I don't have a Ryzen, but the AMD graphics on the APU capability works well on mine. Mine is Kaveri. So long as the video architecture is supported, that should work. It doesn't matter if it's as a card or in the APU, the driver treats it the same. It just takes extra setup in installing ports, and configuring files to get AMD graphics to work.


----------



## shkhln (Aug 13, 2019)

Duplicate of https://forums.freebsd.org/threads/do-we-still-have-ryzen-woes.71830/.


----------



## SirDice (Aug 13, 2019)

Threads merged.


----------



## MMacD (Aug 13, 2019)

I need to assemble a new everyday system as well as a new "muscle" system, and would prefer to use Ryzen hardware (but Nvidia video) for performance, cost, and to support AMD.  But what I seem to be reading here is that there are still significant integration problems of some kind(s).  True?


----------



## shkhln (Aug 13, 2019)

MMacD said:


> would prefer to use Ryzen hardware (but Nvidia video) for performance, cost, and to support AMD. But what I seem to be reading here is that there are still significant integration problems of some kind(s). True?



Wtf are you reading? I've yet to see here a single complaint not related to APUs or PCI passthrough. Both are niche topics.


----------



## MMacD (Aug 13, 2019)

shkhln said:


> Wtf are you reading? I've yet to see here a single complaint not related to APUs or PCI passthrough. Both are niche topics.


Well, you can't think that calling them "niche topics" makes the problems go away, so what's the point?  Problems are problems.


----------



## shkhln (Aug 13, 2019)

MMacD said:


> Well, you can't think that calling them "niche topics" makes the problems go away, so what's the point?



The point is that not everyone needs this functionality. For example, you obviously do not. APUs are completely irrelevant if you intend to use Nvidia GPU and you won't be asking generic questions if you were seriously interested in using bhyve.


----------



## Phishfry (Aug 13, 2019)

▶ Material provided:
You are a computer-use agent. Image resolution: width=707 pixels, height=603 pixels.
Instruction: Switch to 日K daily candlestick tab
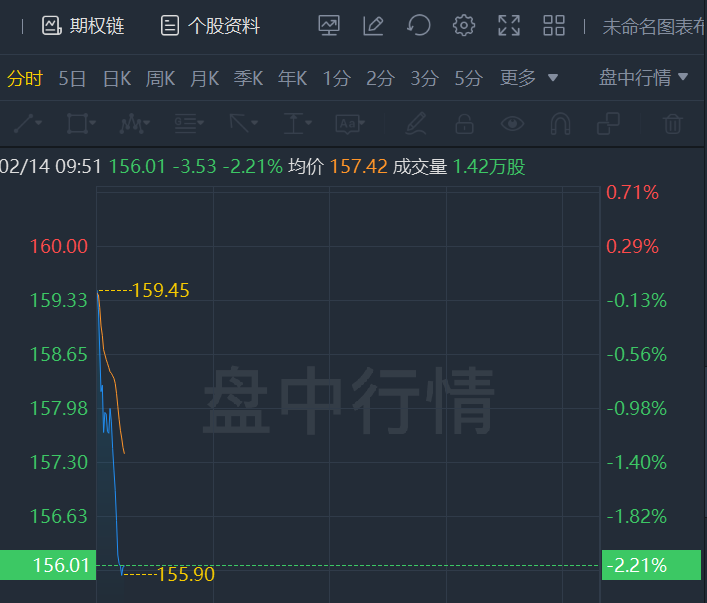pyautogui.click(x=117, y=78)
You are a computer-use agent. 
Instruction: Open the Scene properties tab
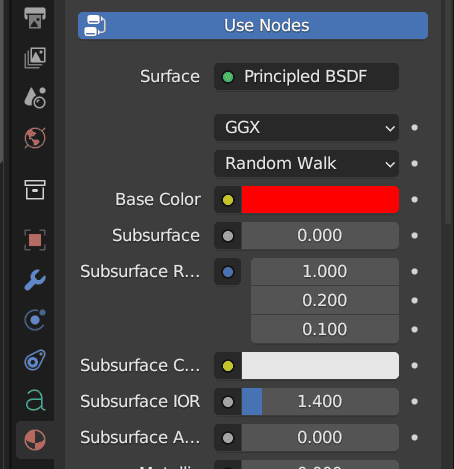point(35,98)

▶ Directions for this task:
Reproduce the stretch of the Ryzen forum thread from "The point is" through "in using bhyve.", word for word. Rely on the Ryzen forum thread by itself, not on the records.

▶ The result:
The point is that not everyone needs this functionality. For example, you obviously do not. APUs are completely irrelevant if you intend to use Nvidia GPU and you won't be asking generic questions if you were seriously interested in using bhyve.